Jennifer and Rebecca's picture

Thankyou for those, and also Joshua Langman we will keep you updated!

Jennifer and Rebecca's picture

Langman do you have any a contact detail for Michael & Winifred Bixler? I cant seem to get ahold of one?

Chris Dean's picture

If you Google “Bixler Type” is should be first hit.

Jennifer and Rebecca's picture

I found that but the email it says to contact them with doesnt work.

Joshua Langman's picture

Their website lists their number as 315-685-5181. But I wouldn't just call them up and expect them to unexpectedly give you loads of their time, because they're very busy. It might be best to see if they're willing to set aside some time to show you their shop in person, and then you can chat all you want.

Jennifer and Rebecca's picture

We live in England so that wont be possible!

Joshua Langman's picture

Ah!

Well, you can (a) call them up anyway, or (b) see if you can find any small letterpress or typefounding shops near you, which might be run by people who have been around a long time and are willing to share their stories.

Chris Dean's picture

I just got off the phone following a very pleasant conversation with Michael (the telephone number on their website is accurate).

They have in fact changed their email address and he gave me permission to post it:

winnie@mwbixler.com

His wife primarily deals with email, and he likes to speak on the phone.

Jennifer and Rebecca's picture

Thankyou so much for your help thats brilliant!

Chris Dean's picture

Well, I wouldn’t call that brilliant research. All I did was make a telephone call. The only reason I did so was to bring to their attention — one professional to another — that their email may not be functioning, and ask for their permission to post it here. A task anyone could have performed. Just remember to be polite. I always begin such conversations with “Hello, my name is… I am calling from… Regarding… Am I catching you at a bad time? Do you have a few minutes to talk?” And end with “Thank you very much for your time _say their name_ you have been very helpful.”

If they are too busy to talk, ask if there is another time that is more convenient for them.

Have questions prepared in advance.

Make an effort to keep your conversation <15 minutes.

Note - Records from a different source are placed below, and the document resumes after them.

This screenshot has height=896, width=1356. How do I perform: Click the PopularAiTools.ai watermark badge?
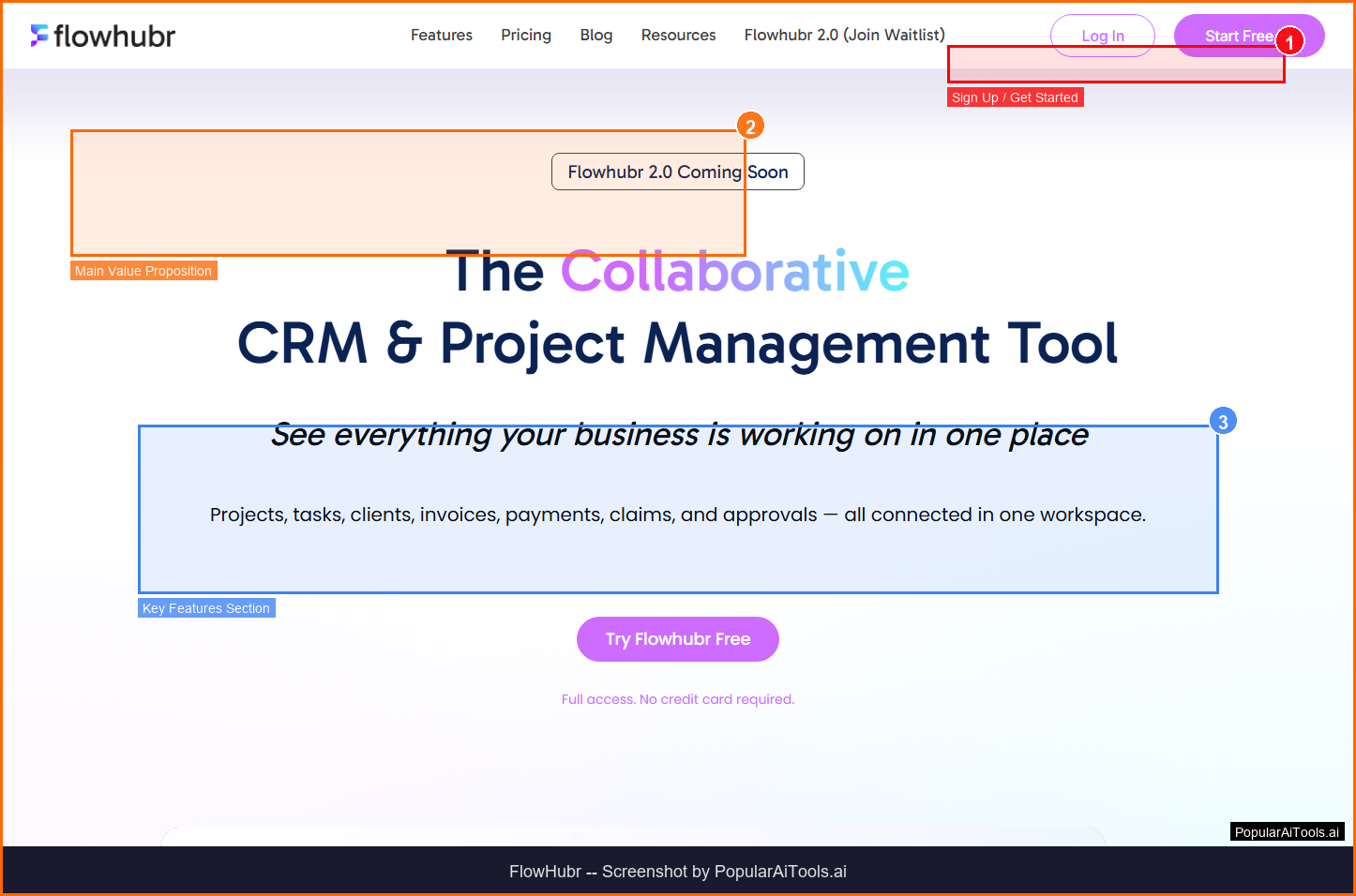coord(1287,832)
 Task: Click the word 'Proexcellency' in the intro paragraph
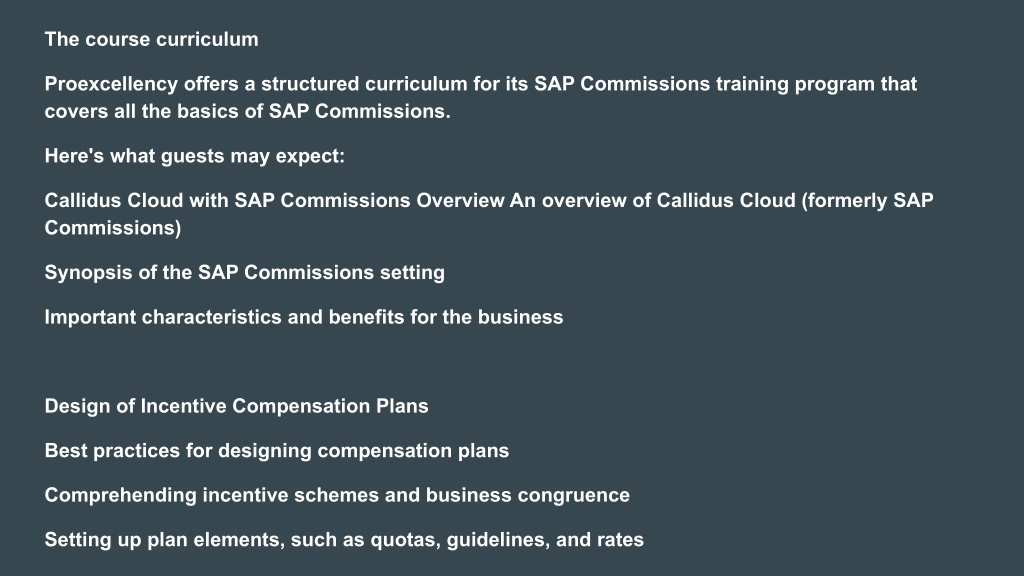[111, 84]
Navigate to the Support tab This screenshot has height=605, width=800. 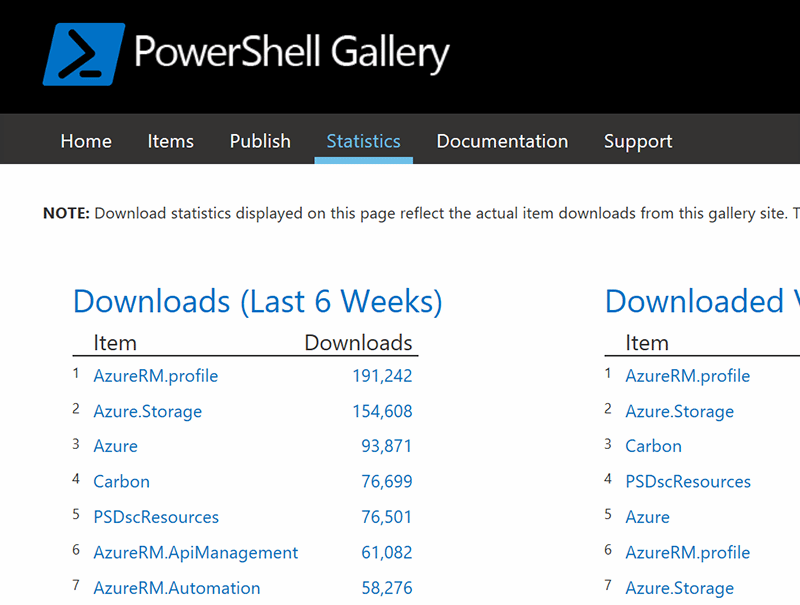click(638, 141)
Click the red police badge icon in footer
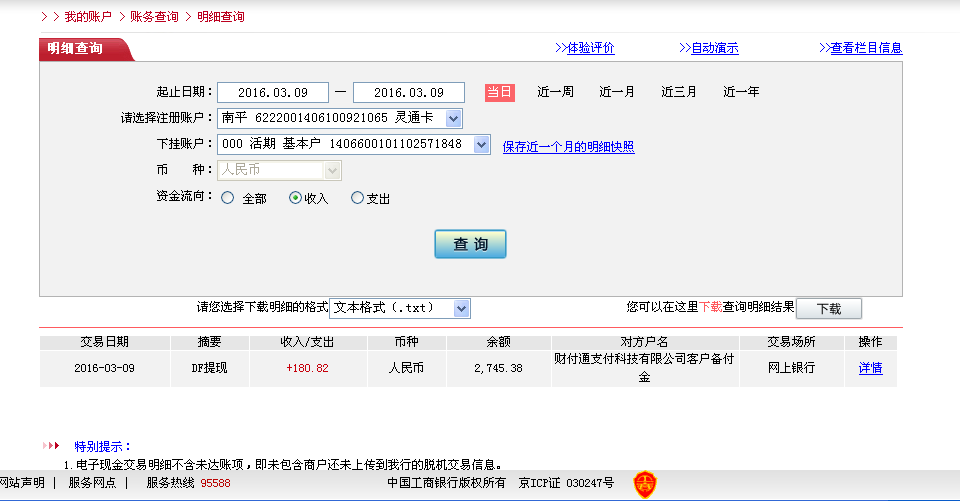Image resolution: width=960 pixels, height=501 pixels. pyautogui.click(x=645, y=485)
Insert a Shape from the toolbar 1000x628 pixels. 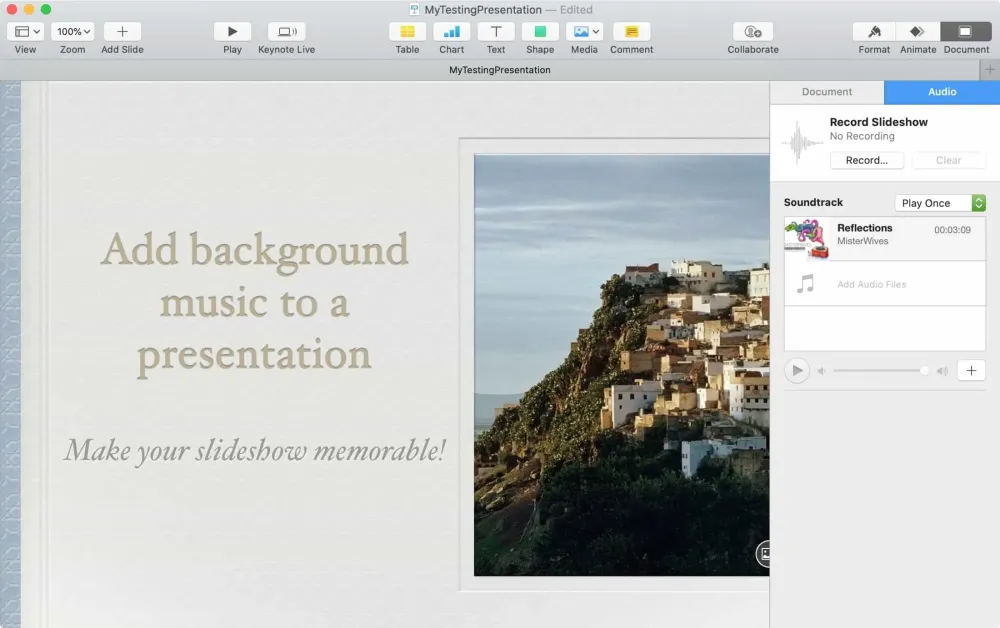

Jennifer and Rebecca's picture

Dont worry we will make sure to be very polite.

Nick Shinn's picture

Hey Neil, I only remember Doug and the Slugs vaguely.
He left Toronto before I arrived in 76.
The Toronto bands I recall from the Crash N Burn days were the Diodes, Drastic Measures, Rough Trade, the Dishes, the Poles, Teenage Head (from Hamilton, but close enough) and of course the Viletones.
**
Given that there has been so much promiscuity between the design and music scene, the only reason Freddie Mercury is “intriguing” in that respect is because he became so famous—I also thought the Queen crest would make a good visual for the compendium, although it’s not really an anecdote.